Why this is pertinent at this precise point in time is that I am about to fly with the Dancing Queen and her elder sister.  Once a upon a time just the mere thought of that would have reduced me to that jelly bowl again - previous scenarios have included a 3 year old version of the Dancing Queen making a mad dash off a busy plane at full speed, safe in the knowledge that I am at least 20 metres behind, struggling with the bags, my laptop and a sibling either asleep or covered in vomit.  In those instances, again the silent kind strangers have stepped in to help but I must admit I was always slightly confused as to what to hand over - the bags with the passports or my other child so I could make a similar frantic dash to find my child in a busy airport or to let a stranger capture the AWOL child.   As an aside, at least these days the captain won't refuse us entry onto the plane, because the Dancing Queen will keep her shoes on until we at least get on it - apparently airline regulations forbid bare footed children tippy toeing down the aisles.
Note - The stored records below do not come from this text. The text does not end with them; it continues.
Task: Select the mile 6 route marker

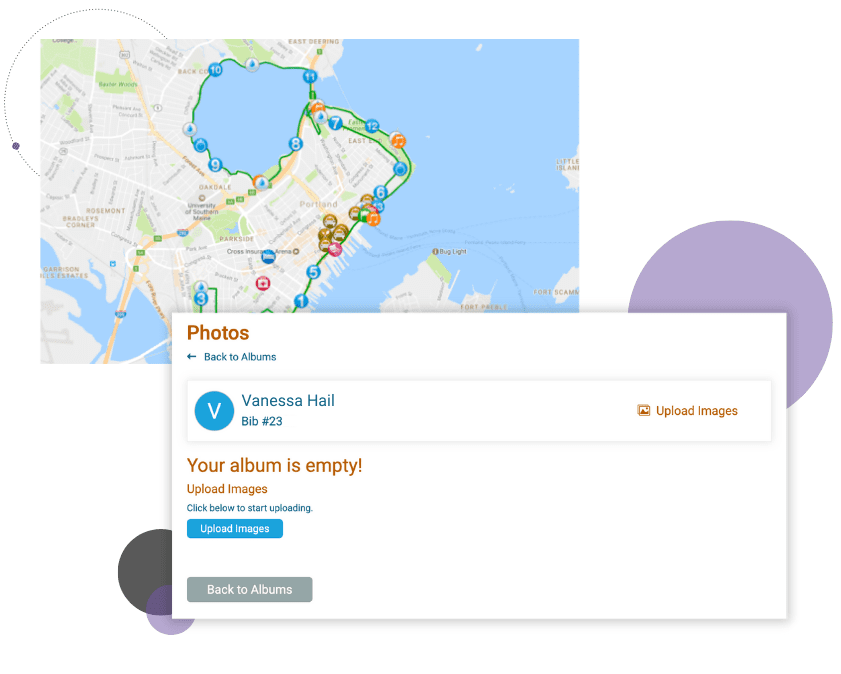Action: pyautogui.click(x=380, y=192)
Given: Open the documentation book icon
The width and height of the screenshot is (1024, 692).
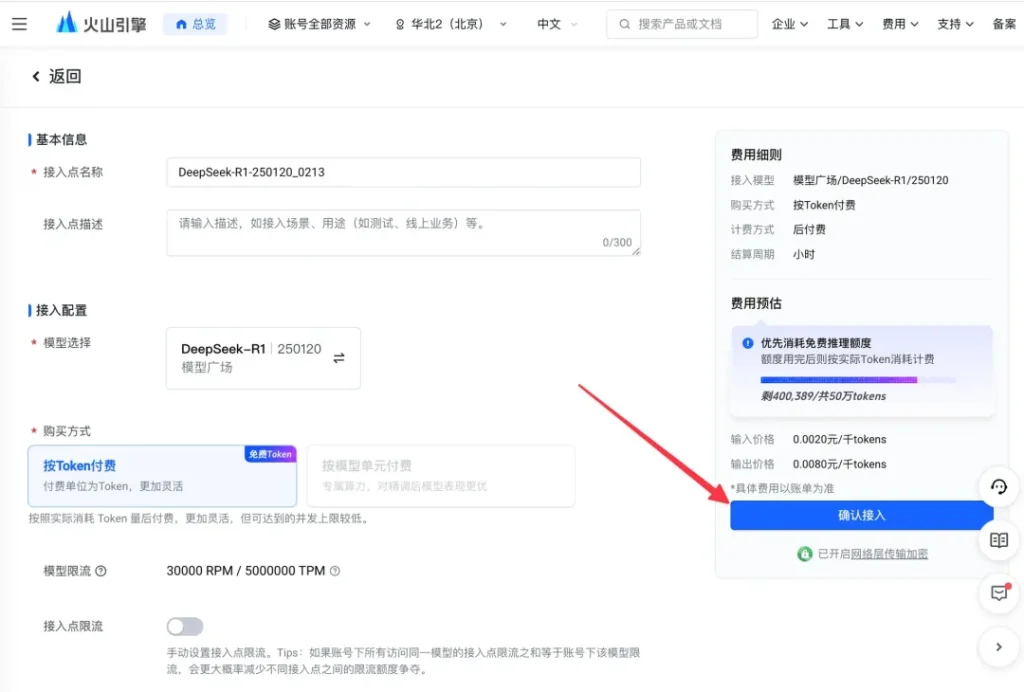Looking at the screenshot, I should point(998,540).
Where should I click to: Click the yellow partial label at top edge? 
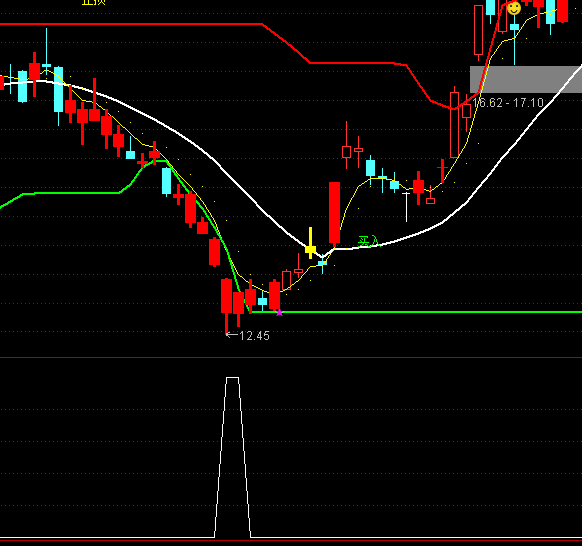[94, 2]
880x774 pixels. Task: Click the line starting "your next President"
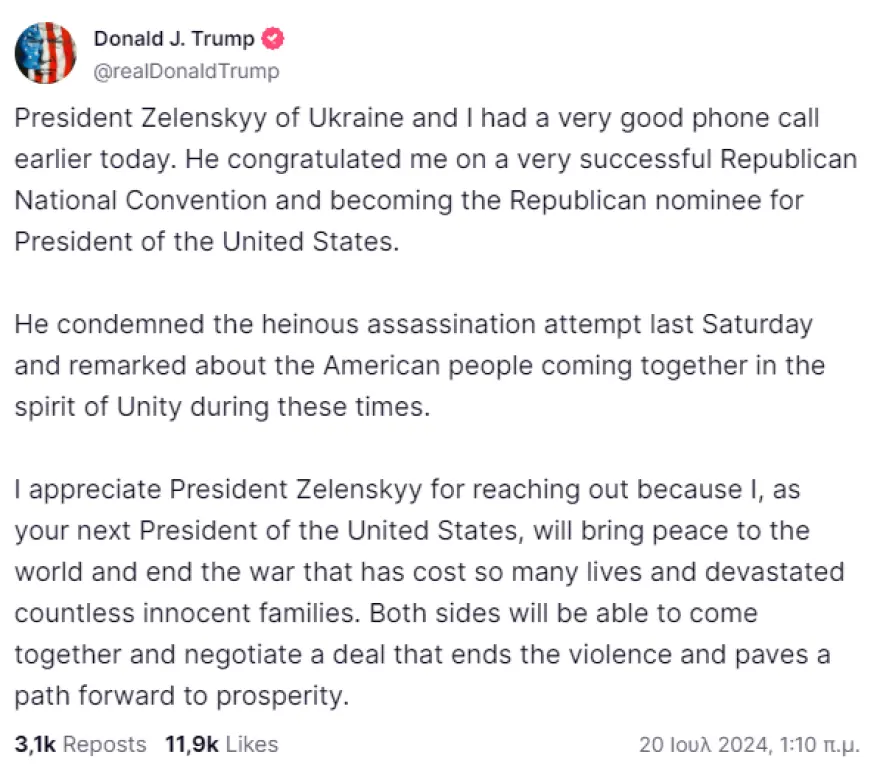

So fingers crossed, Wednesday’s flight will be delightfully boring with no major mishaps.  Though I have yet to tell the Dancing Queen she actually has free tickets to the opening night of the local circus.  Again one of those instances where she flashed her dazzling smile and managed to score two circus tickets with her ice cream cone from a complete stranger, as only she would!


Wednesday, September 19, 2012

Manners, memories and meltdowns

The other night I overheard the Dancing Queen tell her best friend that "when she was little she was very bad and naughty but that was before she learnt what manners were". That comment intrigued me for a number of reasons, partly because that was the first time ever she had given me any inkling that she also remembered those early troubled days outside of the typical early childhood memories.  She then went onto elaborate what naughty meant which in her definition included biting, hitting and kicking amongst other activities. I did not know whether to be almost pleased that she now realises that her previous behaviour falls into the anti-social category or slightly saddened that she remembers it.  Does that mean she also remembers the almost frightening head banging sessions against her cot bars or hurling things against the wall in an uncontrollable rage if I was not quick enough to remove everything from throwing distance.  I have yet to find the courage to ask what my eldest daughter remembers of those days.  I am hoping that like the array of bruises I seemed to carry at that particular time, those memories too have faded.
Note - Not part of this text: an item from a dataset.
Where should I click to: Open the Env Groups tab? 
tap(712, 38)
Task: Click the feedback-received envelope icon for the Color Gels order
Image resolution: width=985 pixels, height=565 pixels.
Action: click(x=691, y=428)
On the plus side however it is her manners that are one of her more endearing features as she exists today.  Most people express pleasure at coming across such a well mannered child even if a little prompting is still required every so often. And I am hoping that it is those manners that will help her get through life and somehow become ingrained to the point of almost becoming instinctive coping tactics; that she will be able to fall back on those as opposed to previous meltdown behavioural traits.Or is that just wishful thinking on my part?  Maybe a please and thank you during a meltdown is a bit incongruous to say the least!